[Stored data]
****************************************

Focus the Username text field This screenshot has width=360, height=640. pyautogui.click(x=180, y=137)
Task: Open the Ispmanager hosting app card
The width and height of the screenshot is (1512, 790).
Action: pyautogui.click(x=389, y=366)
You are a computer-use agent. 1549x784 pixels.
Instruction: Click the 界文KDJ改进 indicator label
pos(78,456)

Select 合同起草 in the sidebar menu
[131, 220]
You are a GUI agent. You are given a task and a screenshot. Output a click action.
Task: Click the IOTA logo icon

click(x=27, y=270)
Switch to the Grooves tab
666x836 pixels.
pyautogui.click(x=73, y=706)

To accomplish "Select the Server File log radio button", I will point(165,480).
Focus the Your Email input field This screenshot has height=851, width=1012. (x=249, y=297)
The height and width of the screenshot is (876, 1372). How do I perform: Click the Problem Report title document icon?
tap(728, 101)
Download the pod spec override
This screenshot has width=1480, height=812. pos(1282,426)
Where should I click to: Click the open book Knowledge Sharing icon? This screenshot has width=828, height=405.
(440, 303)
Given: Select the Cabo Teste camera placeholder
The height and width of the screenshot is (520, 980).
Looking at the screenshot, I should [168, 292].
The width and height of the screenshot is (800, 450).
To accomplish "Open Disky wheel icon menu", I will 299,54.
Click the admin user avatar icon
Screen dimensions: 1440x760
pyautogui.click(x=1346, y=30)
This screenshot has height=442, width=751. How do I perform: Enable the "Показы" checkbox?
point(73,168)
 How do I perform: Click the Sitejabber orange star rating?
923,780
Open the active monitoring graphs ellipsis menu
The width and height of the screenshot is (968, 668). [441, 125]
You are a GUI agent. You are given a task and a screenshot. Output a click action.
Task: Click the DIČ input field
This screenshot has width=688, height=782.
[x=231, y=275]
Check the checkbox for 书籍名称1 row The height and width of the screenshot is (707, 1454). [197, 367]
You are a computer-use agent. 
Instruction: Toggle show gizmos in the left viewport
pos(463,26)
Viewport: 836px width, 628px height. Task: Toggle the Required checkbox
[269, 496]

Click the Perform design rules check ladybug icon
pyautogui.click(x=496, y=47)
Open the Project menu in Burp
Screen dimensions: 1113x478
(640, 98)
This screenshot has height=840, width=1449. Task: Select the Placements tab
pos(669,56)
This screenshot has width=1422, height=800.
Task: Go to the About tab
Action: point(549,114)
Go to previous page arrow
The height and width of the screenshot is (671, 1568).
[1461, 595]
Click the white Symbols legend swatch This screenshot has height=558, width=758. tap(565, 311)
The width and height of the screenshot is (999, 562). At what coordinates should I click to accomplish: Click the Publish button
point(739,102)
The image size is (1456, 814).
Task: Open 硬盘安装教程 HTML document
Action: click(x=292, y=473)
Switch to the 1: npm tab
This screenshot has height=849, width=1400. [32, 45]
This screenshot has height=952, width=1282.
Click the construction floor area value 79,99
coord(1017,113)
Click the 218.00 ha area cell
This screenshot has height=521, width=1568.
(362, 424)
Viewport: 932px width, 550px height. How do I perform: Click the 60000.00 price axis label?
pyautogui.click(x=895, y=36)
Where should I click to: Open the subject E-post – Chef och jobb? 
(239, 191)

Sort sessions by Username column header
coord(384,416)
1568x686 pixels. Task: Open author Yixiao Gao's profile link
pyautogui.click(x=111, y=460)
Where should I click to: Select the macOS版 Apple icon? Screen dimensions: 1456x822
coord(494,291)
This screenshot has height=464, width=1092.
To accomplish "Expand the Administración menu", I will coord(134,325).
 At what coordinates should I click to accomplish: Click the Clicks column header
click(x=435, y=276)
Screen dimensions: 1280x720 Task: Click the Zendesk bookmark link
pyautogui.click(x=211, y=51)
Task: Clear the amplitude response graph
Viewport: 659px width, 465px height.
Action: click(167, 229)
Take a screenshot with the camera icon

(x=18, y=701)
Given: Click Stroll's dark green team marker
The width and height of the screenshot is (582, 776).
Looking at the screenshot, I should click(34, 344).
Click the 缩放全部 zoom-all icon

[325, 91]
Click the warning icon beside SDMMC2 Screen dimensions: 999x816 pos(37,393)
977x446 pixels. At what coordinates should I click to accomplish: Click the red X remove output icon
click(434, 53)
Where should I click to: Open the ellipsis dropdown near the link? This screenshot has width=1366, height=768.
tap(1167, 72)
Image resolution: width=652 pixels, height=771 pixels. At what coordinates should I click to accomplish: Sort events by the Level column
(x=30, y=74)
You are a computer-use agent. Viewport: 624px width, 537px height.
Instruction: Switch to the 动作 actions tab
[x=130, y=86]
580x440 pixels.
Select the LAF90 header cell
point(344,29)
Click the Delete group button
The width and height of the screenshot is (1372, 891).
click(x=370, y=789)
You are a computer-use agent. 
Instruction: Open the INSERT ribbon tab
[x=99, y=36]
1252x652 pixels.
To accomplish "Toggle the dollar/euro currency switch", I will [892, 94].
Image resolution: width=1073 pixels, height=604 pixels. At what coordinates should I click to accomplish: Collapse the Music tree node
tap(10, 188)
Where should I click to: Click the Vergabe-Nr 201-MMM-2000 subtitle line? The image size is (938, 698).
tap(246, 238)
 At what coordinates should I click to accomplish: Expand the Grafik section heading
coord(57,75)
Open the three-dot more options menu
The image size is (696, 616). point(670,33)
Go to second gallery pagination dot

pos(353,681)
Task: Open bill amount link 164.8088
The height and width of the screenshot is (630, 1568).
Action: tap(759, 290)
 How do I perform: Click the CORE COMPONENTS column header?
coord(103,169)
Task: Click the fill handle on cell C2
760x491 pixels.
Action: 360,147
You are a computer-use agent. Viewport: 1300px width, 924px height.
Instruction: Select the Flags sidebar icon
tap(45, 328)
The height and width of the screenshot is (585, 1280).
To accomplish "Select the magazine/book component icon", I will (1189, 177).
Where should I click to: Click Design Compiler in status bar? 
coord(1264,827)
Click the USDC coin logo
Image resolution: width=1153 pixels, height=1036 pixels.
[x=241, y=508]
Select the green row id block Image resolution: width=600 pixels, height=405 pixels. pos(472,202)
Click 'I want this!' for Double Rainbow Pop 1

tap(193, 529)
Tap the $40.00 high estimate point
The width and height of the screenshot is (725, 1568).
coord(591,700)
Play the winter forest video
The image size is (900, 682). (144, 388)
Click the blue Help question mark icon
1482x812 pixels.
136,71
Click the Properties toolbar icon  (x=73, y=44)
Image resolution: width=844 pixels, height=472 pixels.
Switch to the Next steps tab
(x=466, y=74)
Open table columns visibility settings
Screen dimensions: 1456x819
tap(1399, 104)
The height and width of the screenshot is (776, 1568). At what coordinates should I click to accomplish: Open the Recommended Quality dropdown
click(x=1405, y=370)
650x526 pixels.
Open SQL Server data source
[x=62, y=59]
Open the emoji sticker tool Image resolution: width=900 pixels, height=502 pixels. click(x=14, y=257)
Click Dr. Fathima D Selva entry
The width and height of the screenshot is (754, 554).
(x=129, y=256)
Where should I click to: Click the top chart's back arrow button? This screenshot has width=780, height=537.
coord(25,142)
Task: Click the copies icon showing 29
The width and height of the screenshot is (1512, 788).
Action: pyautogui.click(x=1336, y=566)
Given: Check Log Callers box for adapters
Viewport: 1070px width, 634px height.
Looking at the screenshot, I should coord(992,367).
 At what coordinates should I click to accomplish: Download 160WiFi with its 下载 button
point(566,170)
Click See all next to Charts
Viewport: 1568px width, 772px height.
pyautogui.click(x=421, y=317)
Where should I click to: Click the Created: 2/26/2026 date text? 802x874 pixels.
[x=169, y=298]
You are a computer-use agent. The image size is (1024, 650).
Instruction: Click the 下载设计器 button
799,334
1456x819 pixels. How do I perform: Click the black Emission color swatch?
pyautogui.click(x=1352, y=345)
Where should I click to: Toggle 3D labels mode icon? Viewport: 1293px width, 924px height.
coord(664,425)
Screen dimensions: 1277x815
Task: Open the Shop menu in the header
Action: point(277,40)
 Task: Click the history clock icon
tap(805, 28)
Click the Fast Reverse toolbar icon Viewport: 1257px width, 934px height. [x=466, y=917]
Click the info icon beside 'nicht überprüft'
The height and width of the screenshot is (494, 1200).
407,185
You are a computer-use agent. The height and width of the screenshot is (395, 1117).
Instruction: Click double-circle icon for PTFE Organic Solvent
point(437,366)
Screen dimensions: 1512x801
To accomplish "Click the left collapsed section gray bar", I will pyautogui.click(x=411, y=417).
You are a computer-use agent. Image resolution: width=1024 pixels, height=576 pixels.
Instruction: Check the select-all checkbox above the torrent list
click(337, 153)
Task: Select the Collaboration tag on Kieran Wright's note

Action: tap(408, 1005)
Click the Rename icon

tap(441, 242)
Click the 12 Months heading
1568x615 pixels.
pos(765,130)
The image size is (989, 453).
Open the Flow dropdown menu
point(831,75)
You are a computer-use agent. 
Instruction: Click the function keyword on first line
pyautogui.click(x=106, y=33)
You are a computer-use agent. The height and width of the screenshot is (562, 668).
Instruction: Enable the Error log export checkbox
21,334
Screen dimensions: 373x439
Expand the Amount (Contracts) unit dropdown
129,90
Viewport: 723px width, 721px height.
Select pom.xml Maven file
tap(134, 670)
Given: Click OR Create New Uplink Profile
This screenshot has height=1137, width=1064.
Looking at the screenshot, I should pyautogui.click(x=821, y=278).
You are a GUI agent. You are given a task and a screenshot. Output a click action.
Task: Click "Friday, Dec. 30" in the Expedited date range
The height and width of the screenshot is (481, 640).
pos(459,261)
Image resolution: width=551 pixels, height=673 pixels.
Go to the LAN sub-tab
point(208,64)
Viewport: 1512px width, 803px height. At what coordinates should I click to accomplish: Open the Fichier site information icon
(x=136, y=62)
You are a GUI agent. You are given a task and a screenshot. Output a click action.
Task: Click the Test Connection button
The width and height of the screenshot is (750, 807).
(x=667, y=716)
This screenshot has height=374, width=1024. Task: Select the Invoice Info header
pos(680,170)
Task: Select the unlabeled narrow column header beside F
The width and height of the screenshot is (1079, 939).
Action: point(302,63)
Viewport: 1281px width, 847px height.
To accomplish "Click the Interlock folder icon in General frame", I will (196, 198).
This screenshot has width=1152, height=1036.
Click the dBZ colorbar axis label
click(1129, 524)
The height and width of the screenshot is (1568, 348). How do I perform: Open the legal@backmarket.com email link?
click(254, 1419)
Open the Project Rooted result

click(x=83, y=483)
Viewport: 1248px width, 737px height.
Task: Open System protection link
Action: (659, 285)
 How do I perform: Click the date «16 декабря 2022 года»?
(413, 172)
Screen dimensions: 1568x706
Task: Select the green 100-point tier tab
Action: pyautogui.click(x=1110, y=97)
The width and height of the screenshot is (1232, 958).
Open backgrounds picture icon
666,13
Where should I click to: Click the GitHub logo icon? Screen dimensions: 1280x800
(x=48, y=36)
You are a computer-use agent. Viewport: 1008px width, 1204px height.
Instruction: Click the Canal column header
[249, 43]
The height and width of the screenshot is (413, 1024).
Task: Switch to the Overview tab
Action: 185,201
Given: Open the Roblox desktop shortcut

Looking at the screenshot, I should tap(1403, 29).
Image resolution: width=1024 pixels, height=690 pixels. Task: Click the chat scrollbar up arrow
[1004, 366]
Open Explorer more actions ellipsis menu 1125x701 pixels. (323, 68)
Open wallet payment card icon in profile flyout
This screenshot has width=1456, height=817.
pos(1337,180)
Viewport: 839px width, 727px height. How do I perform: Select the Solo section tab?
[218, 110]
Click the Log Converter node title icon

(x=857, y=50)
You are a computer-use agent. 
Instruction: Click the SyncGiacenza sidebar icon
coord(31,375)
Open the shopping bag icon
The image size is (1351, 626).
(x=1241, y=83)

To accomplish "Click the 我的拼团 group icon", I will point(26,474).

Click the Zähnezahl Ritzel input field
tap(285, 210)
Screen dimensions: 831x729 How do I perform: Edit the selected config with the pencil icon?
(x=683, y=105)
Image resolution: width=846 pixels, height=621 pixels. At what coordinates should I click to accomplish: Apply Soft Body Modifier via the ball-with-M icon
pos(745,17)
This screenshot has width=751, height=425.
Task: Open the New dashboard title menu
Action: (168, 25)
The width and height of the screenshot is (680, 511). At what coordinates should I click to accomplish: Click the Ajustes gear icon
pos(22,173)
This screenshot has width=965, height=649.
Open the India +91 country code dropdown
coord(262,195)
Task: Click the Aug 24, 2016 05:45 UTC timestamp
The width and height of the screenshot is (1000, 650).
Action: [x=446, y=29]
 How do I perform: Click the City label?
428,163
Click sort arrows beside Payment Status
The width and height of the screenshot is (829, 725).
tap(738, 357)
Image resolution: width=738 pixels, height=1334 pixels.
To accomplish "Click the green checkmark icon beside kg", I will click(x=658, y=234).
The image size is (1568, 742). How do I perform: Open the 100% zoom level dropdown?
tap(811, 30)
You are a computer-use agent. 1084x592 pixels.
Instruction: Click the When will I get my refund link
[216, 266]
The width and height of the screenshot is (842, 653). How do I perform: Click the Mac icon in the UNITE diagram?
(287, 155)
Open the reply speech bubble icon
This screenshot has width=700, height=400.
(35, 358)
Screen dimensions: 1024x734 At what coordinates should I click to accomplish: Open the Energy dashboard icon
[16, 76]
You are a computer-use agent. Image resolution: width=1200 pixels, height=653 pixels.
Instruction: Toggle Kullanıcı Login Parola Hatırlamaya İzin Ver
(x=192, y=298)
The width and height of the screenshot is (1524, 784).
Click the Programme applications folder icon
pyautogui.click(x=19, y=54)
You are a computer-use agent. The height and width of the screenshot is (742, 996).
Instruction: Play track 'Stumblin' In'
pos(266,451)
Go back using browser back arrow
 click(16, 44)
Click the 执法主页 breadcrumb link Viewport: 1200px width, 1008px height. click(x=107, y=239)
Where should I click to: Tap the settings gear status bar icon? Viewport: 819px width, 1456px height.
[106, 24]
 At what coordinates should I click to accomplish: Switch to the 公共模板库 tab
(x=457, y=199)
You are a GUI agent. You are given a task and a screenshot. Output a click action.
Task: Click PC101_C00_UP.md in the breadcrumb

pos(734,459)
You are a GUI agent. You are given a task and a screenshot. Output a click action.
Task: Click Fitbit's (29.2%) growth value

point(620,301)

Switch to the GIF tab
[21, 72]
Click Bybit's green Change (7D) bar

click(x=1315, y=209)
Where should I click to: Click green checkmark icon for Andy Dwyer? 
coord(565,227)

****************************************

Rewrite the material from the line with "How do I perform: Click the date" to the line with "(x=48, y=36)", swapping "icon" for "button" and leaving everything else unchanged.

▶ **ANSWER BELOW**
 How do I perform: Click the date «16 декабря 2022 года»?
(413, 172)
Screen dimensions: 1568x706
Task: Select the green 100-point tier tab
Action: pyautogui.click(x=1110, y=97)
The width and height of the screenshot is (1232, 958).
Open backgrounds picture button
666,13
Where should I click to: Click the GitHub logo button? Screen dimensions: 1280x800
(x=48, y=36)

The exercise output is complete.